Assignment - From the listing below, set down exactly the lines between the one holding "Produktinfo [tab] (107, 495)" and the one holding "درباره ما (821, 93)", inclusive. No other line is wanted.

Records for the exercise -
..........

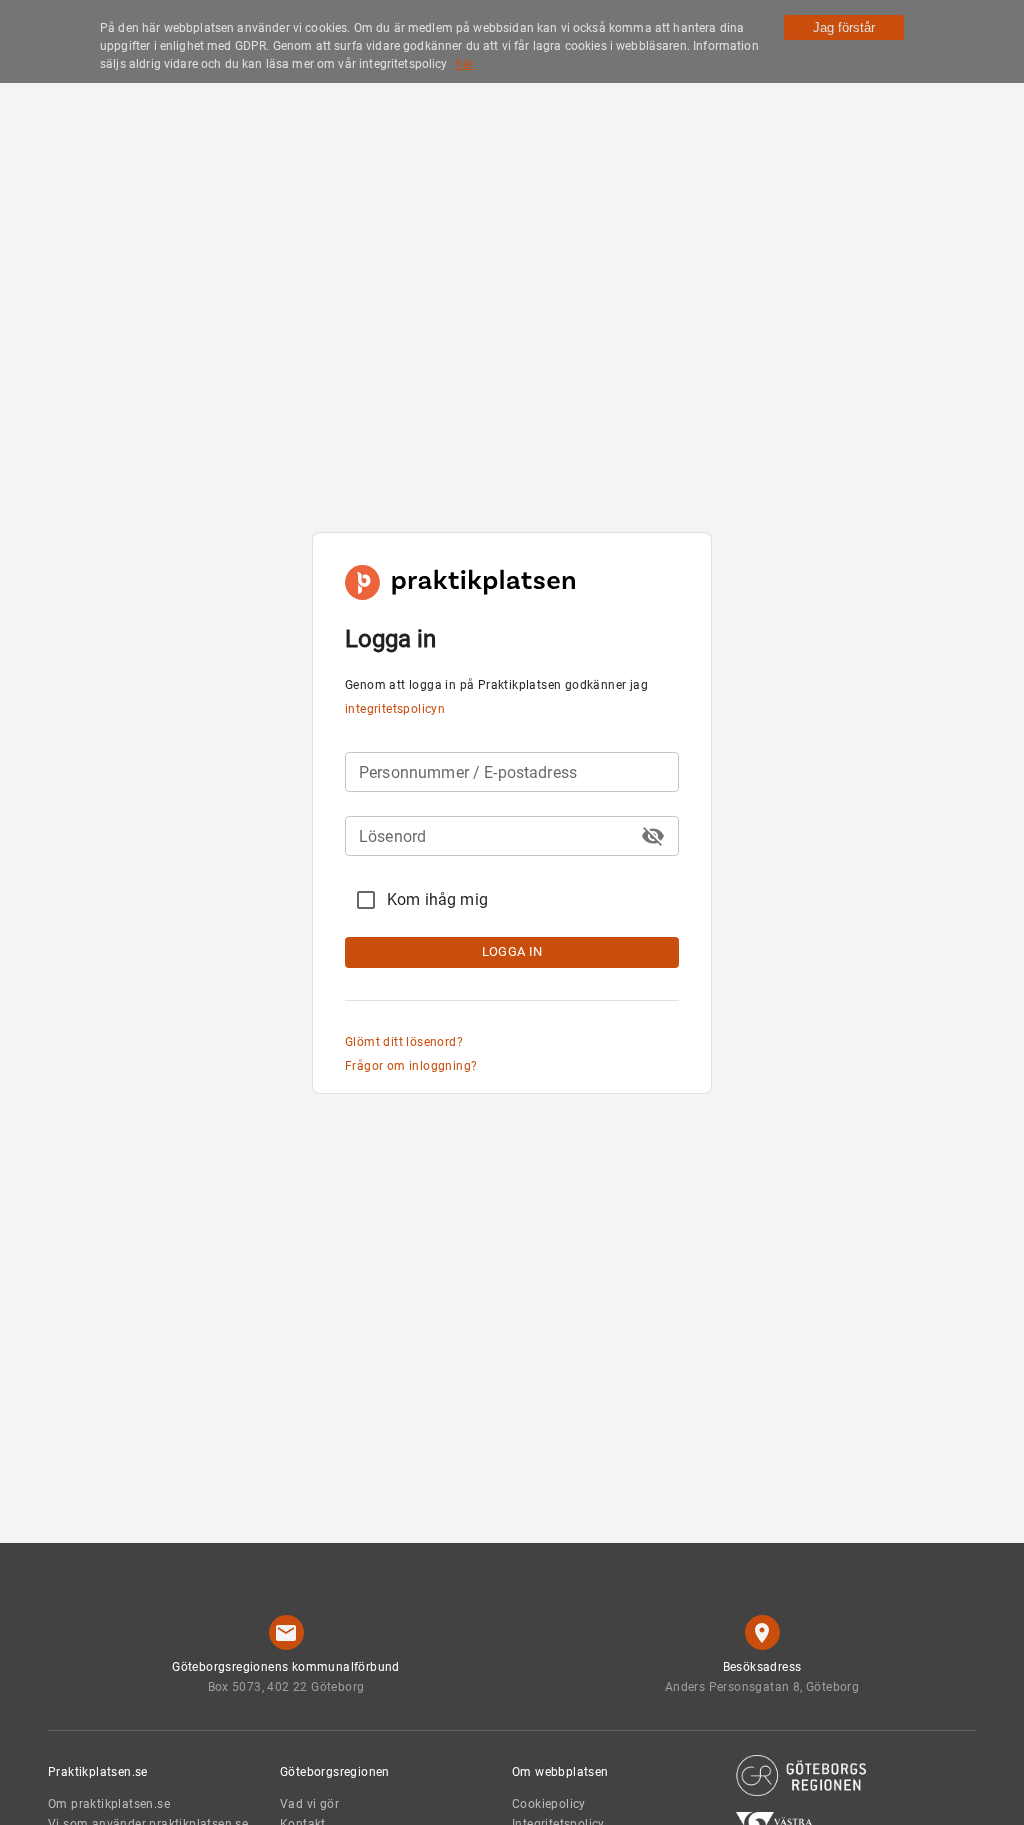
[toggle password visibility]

..........

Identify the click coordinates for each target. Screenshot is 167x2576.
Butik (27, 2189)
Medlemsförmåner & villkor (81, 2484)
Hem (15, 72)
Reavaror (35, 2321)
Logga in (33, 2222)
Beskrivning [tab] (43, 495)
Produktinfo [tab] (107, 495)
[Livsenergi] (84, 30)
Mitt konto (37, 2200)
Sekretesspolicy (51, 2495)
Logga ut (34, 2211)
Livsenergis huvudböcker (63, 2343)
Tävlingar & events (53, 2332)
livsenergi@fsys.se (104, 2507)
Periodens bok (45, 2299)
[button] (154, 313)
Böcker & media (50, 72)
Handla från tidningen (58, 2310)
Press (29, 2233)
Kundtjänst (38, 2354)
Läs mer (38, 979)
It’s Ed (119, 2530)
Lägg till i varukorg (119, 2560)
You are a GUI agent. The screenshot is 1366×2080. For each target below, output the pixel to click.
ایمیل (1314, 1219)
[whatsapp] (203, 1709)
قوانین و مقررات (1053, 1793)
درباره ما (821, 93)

..........

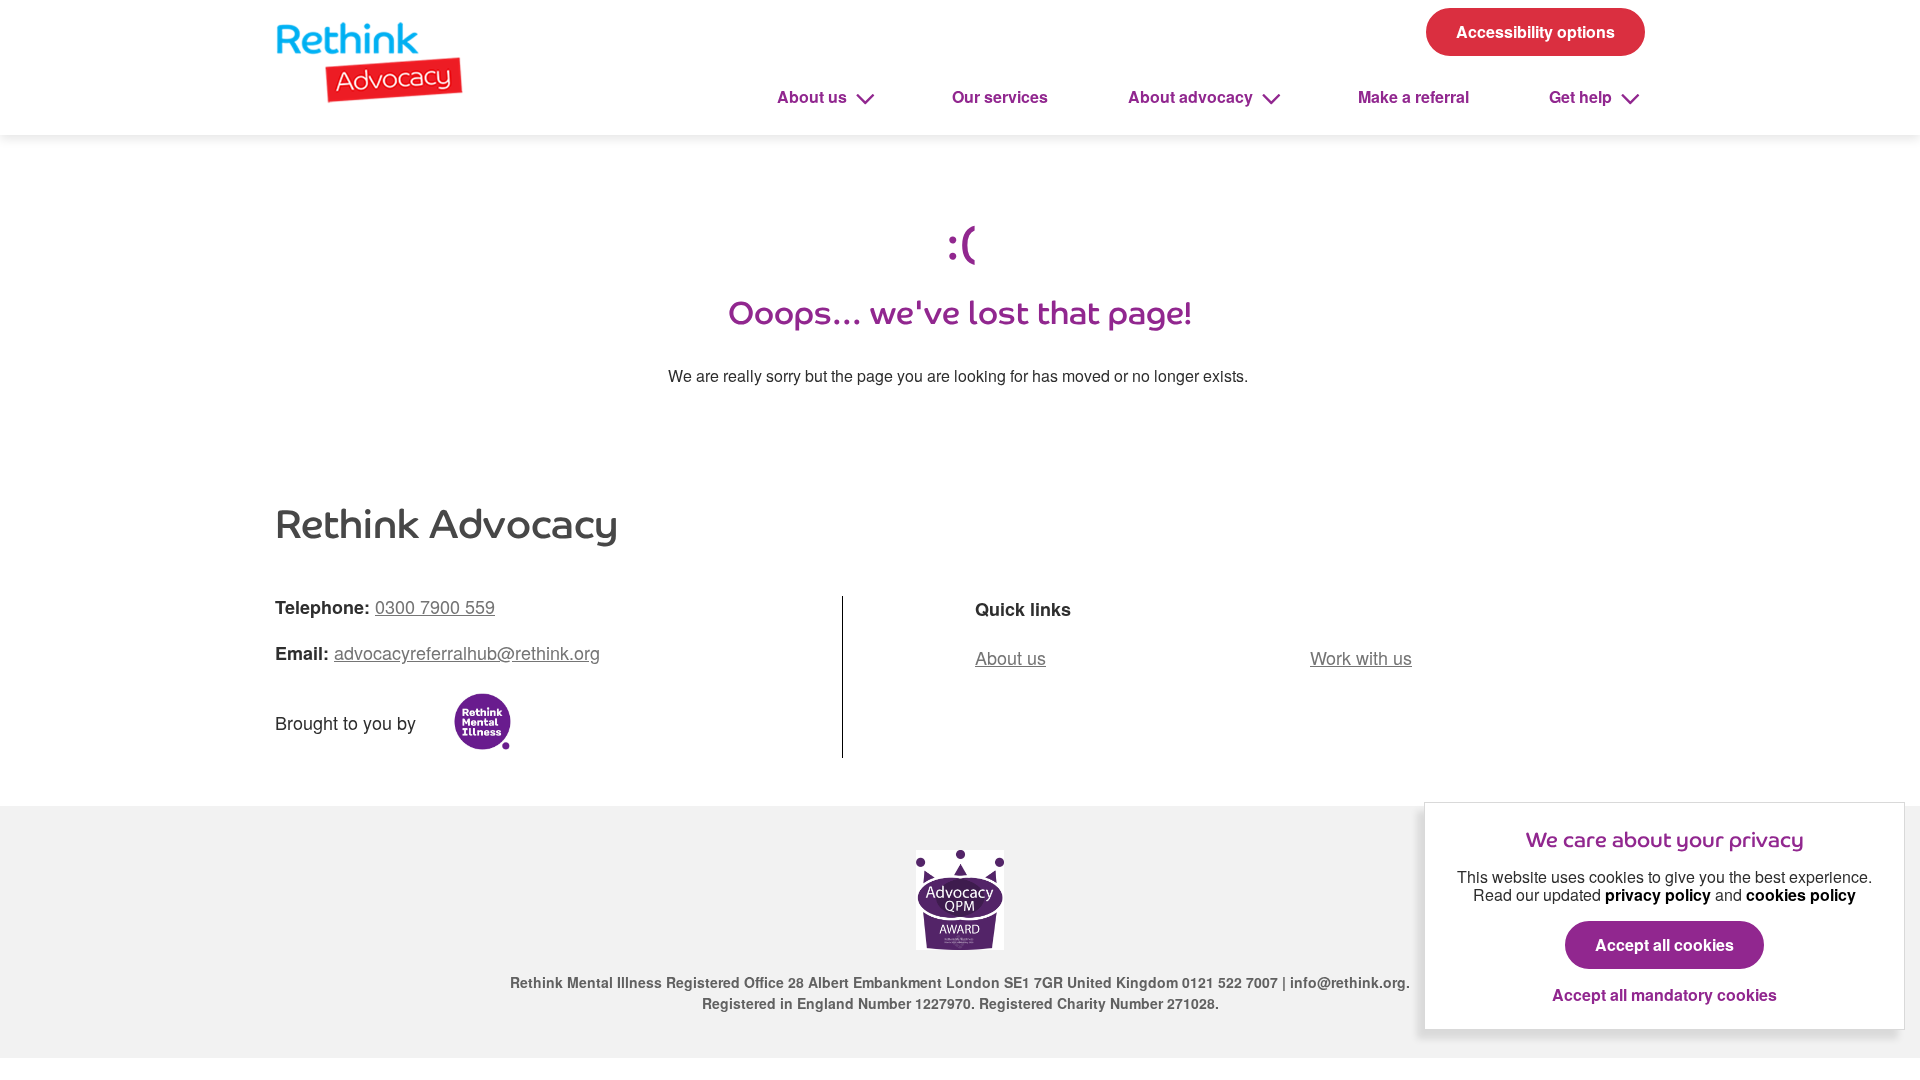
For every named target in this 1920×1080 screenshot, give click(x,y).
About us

..........

Response area -
Produktinfo [tab] (107, 495)
[Livsenergi] (84, 30)
Mitt konto (37, 2200)
Sekretesspolicy (51, 2495)
Logga ut (34, 2211)
Livsenergis huvudböcker (63, 2343)
Tävlingar & events (53, 2332)
livsenergi@fsys.se (104, 2507)
Periodens bok (45, 2299)
[button] (154, 313)
Böcker & media (50, 72)
Handla från tidningen (58, 2310)
Press (29, 2233)
Kundtjänst (38, 2354)
Läs mer (38, 979)
It’s Ed (119, 2530)
Lägg till i varukorg (119, 2560)
You are a GUI agent. The screenshot is 1366×2080. For each target below, output the pixel to click.
ایمیل (1314, 1219)
[whatsapp] (203, 1709)
قوانین و مقررات (1053, 1793)
درباره ما (821, 93)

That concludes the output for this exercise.